I prefer true but imperfect knowledge,
even if it leaves much indetermined and unpredictable,
to a pretence of exact knowledge that is likely to be false.
Nobel Prize lecture
Introduction
The Basel Committee report BCBS (2017) might be named the first formal recognition of the material artificial intelligence (AI) proliferation in the finance domain. Formally, it even led to the introduction of the new terms like FinTech, RegTech, and SupTech. At the time the committee saw only technological risks posed by the proliferation of AI, machine learning (ML), and advanced data analytics considered jointly. As a result, the committee recommended strengthening the information technologies (IT) with which the bank is equipped, see BCBS (2017, pp. 28).

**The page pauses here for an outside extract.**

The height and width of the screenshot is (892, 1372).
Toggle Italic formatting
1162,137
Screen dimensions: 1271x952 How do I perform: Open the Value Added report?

Since then the AI/ML use made that significant progress that the associated risks stopped being limited solely by IT ones. More conceptual issues arose. Those include the ethical ones whether an algorithm should be allowed or not to discriminate one cohort of customers to the detriment (rarely - to the benefit) of another. This led to the discussion of the ethical probability of default (PD) models in papers like Fuster et al. (2018) and Szepannek and Luebke (2021). The European Parliament extended the discussion by making an unprecedented step and publishing a pan-European AI regulation act, see Europarliament (2023).
So far, it seems that methodologically everything is clear with the development of AI in finance, and it is only the issue of the available (sufficient) computational capacities based on graphical processing unit (GPU). Such thoughts gave rise to the terms of GPU-rich and GPU-poor companies distinguishing companies which have enough access to the needed GPU capacities and those which do not have, see The Economist (2024).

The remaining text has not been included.